Hamburg schiebt Straftäter ab

Die Hansestadt hat im Februar 2007 neun Männer und eine Frau in ihre Heimatländer abgeschoben. Die Vorwürfe reichen von Widerstand gegen die Staatsgewalt über Hehlerei bis hin zu Drogenhandel.

Hamburg. Die Hansestadt hat im Februar 2007 neun Männer und eine Frau in ihre Heimatländer abgeschoben, drei von ihnen nach Polen und zwei in die Türkei. Weitere Abschiebungen erfolgten nach Thailand, Estland, Kroatien, Bosnien-Herzegowina und in den Kosovo. Die straffälligen Ausländer sind insgesamt zu 58 Jahren und 6 Monaten Haft verurteilt worden, was einer durchschnittlichen Verurteilung von knapp sechs Jahren Haft entspricht.

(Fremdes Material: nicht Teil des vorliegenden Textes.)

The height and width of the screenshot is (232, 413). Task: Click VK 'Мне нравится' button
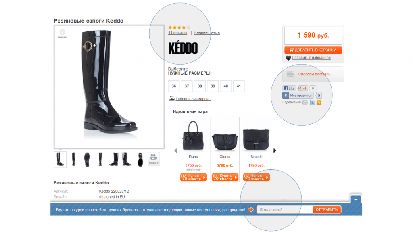click(298, 96)
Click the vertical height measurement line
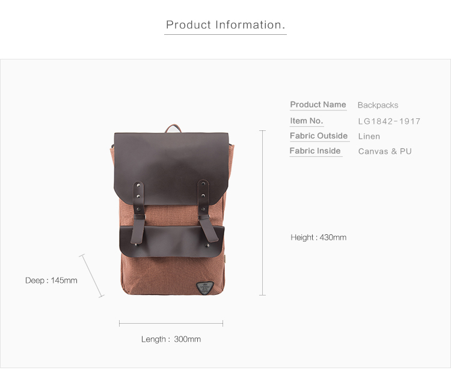This screenshot has width=451, height=391. click(x=262, y=213)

Die Vorwürfe gegen die Verurteilten reichen von von Widerstand gegen Vollstreckungsbeamte über Hehlerei bis hin zu bandenmäßigem Handel mit Betäubungsmitteln. So wurde ein 30-jähriger Kosovare abgeschoben, der wegen räuberischer Erpressung mit Todesfolge und versuchtem Raub mit Todesfolge zu einer Freiheitsstrafe von 10 Jahren und 6 Monaten Haft verurteilt worden war. Ein 34-jähriger Bosnier wurde neunmal (davon achtmal wegen Diebstahl) verurteilt und erhielt Haftstrafen von insgesamt 13 Jahren und 5 Monaten.

Eine 42-jährige Frau aus Thailand wurde u.a. wegen Handels mit Betäubungsmitteln zu einer Gesamtfreiheitsstrafe von 2 Jahren und 4 Monaten verurteilt. Allen Abgeschobenen droht bei einer erneuten illegalen Einreise die Festnahme und eine erneute Abschiebung.